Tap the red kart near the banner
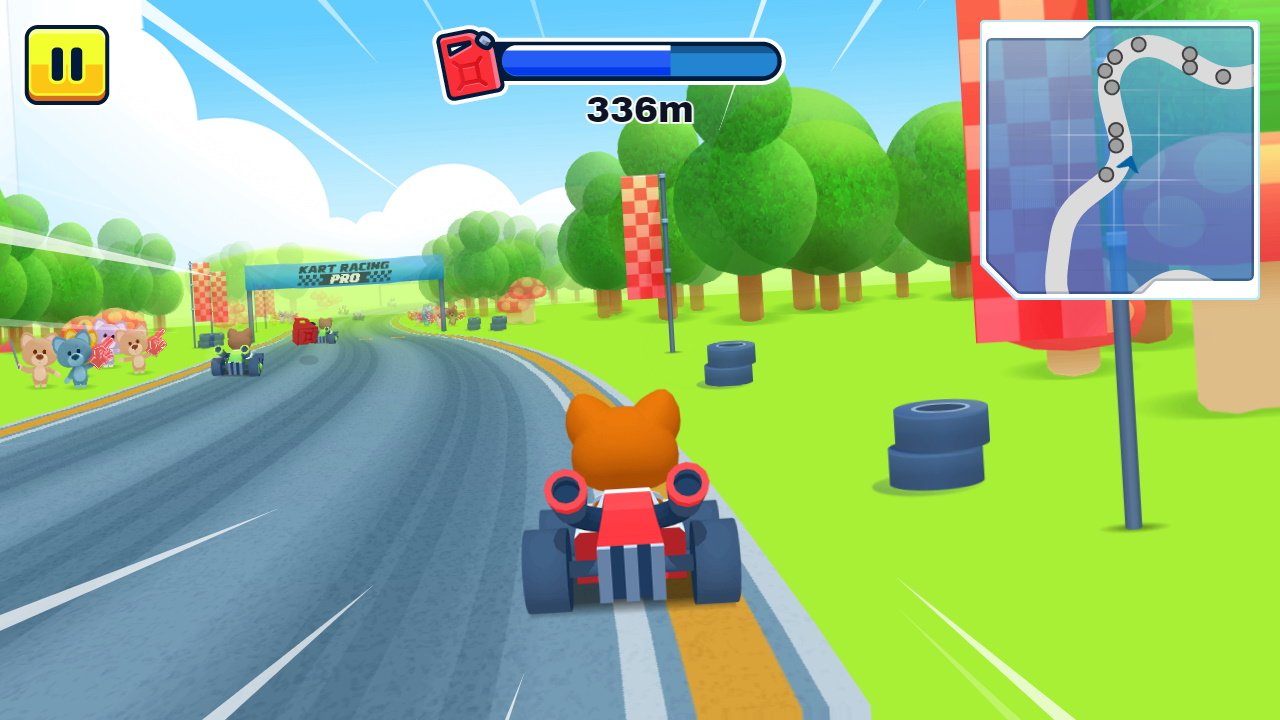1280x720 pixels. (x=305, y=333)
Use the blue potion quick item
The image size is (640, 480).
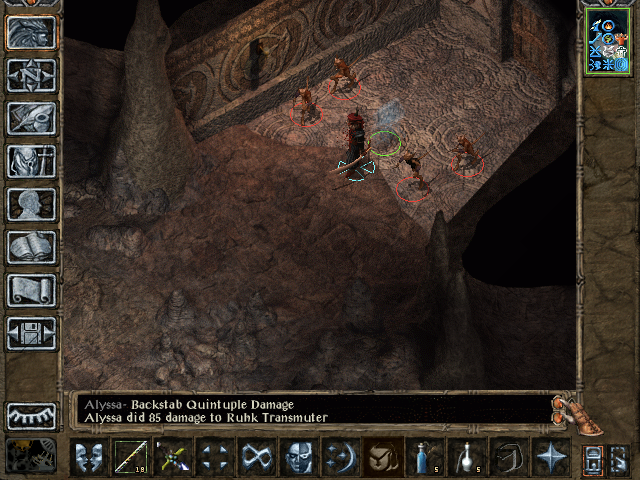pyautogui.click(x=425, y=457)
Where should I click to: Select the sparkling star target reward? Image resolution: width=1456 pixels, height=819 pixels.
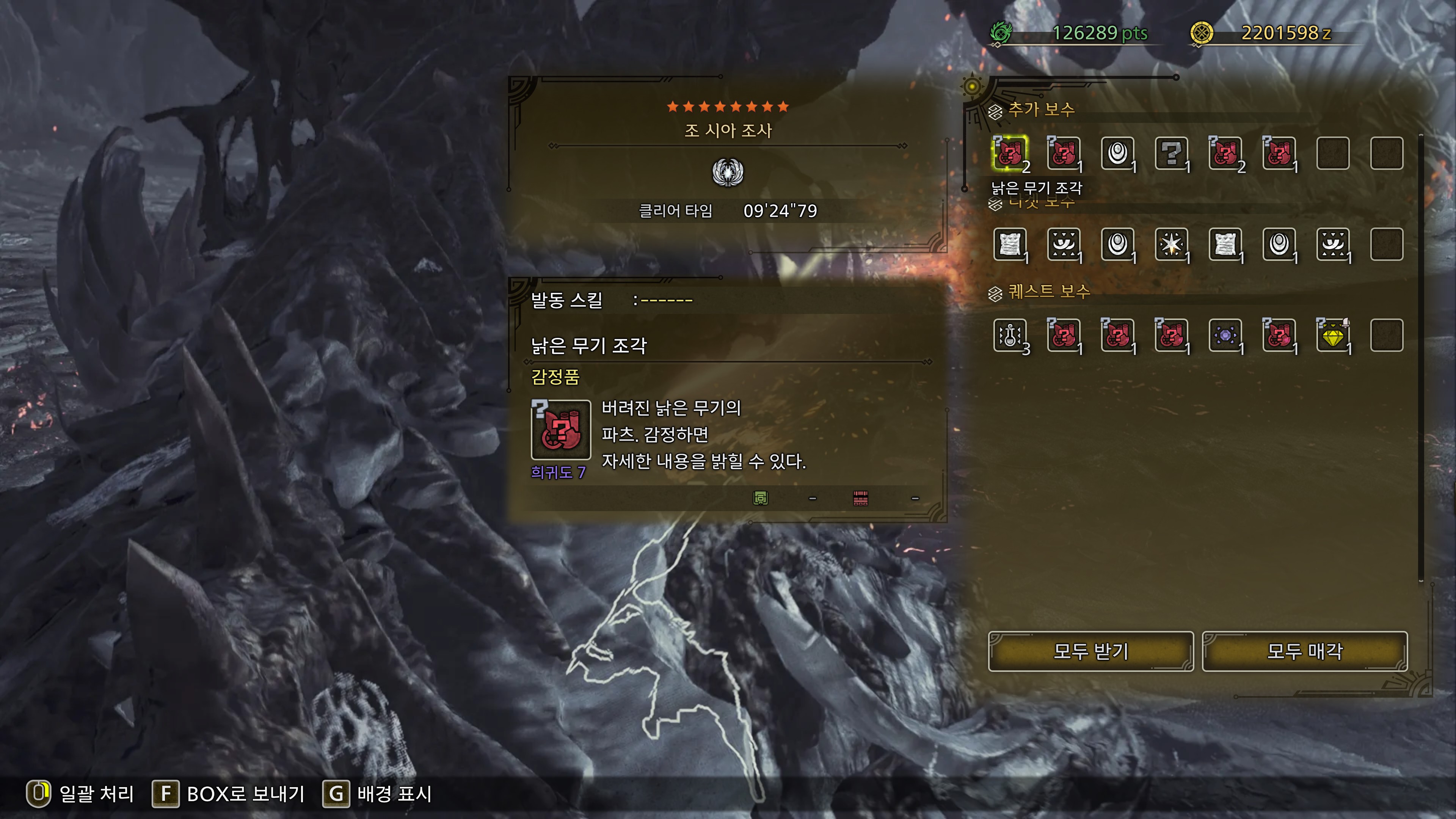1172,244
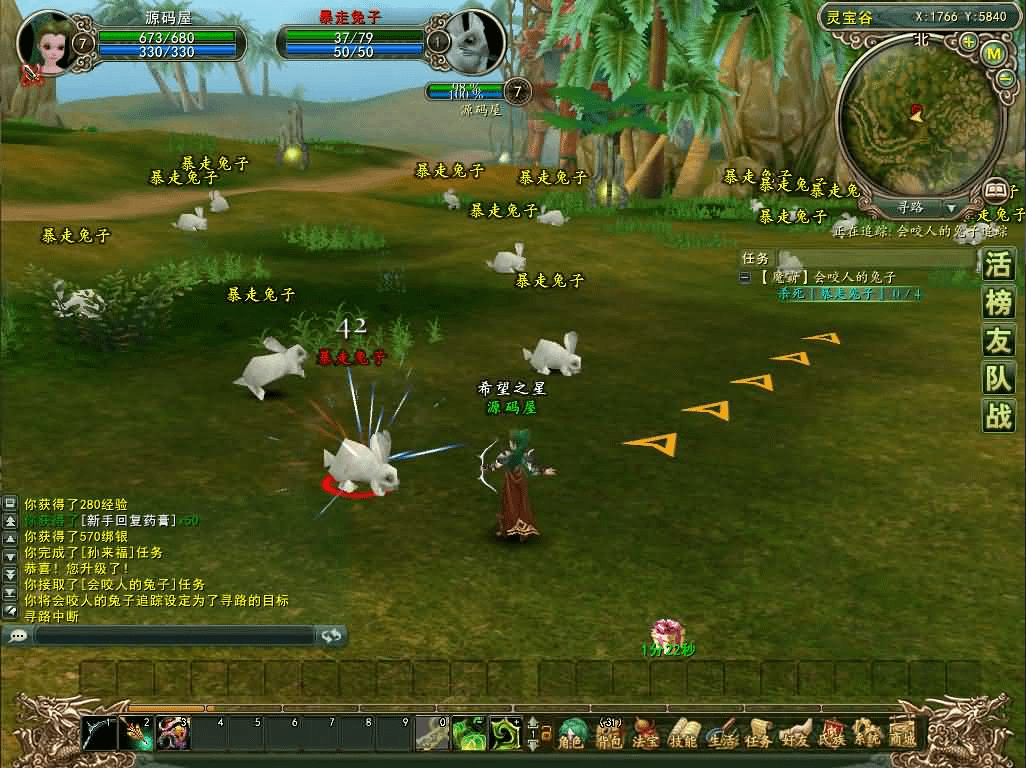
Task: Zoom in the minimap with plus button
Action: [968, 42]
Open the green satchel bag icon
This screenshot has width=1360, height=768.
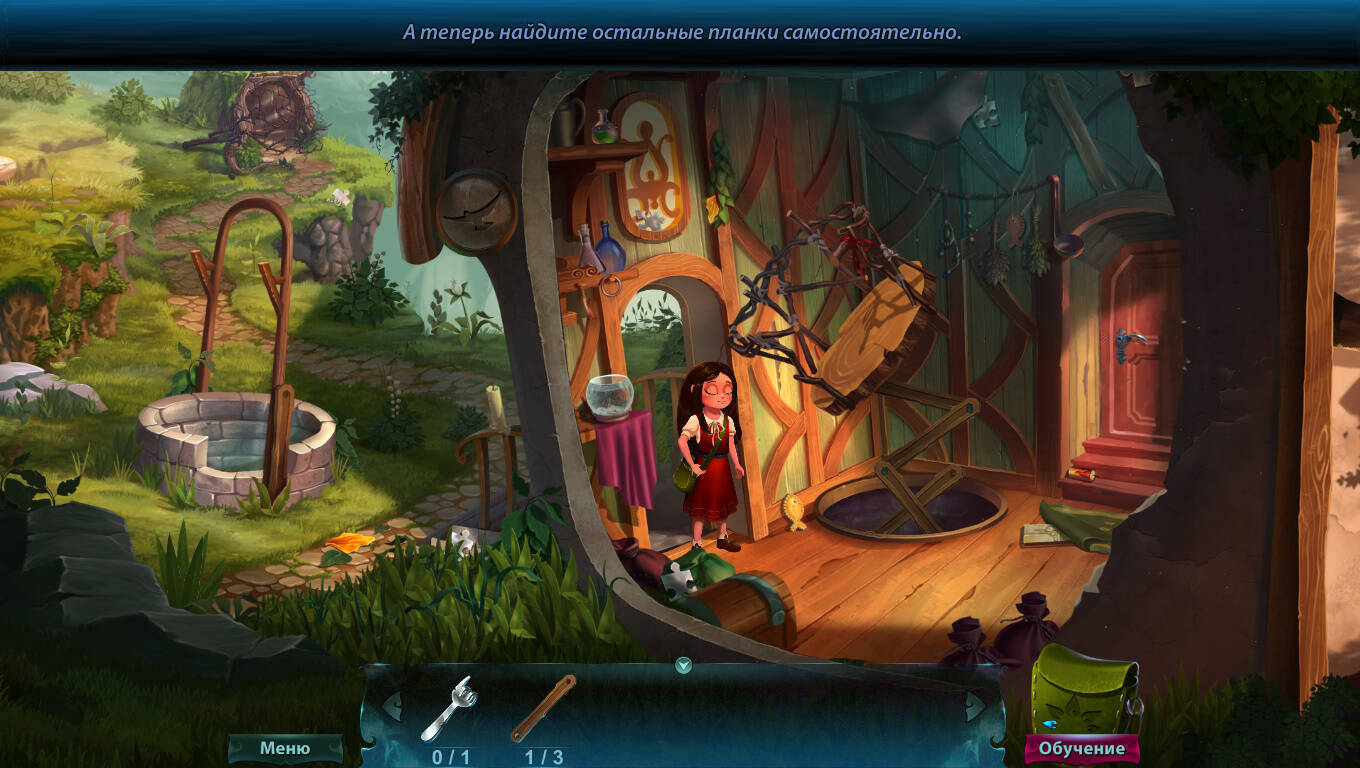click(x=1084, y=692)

##############################

Required work.
Copy all of the records above word for word, leaving out the pictures.

Answer to this problem.
Tap the red kart near the banner
1280x720 pixels. (x=305, y=333)
Use the blue potion quick item
The image size is (640, 480).
pyautogui.click(x=425, y=457)
Where should I click to: Select the sparkling star target reward? Image resolution: width=1456 pixels, height=819 pixels.
1172,244
Task: Zoom in the minimap with plus button
Action: [968, 42]
Open the green satchel bag icon
This screenshot has width=1360, height=768.
click(x=1084, y=692)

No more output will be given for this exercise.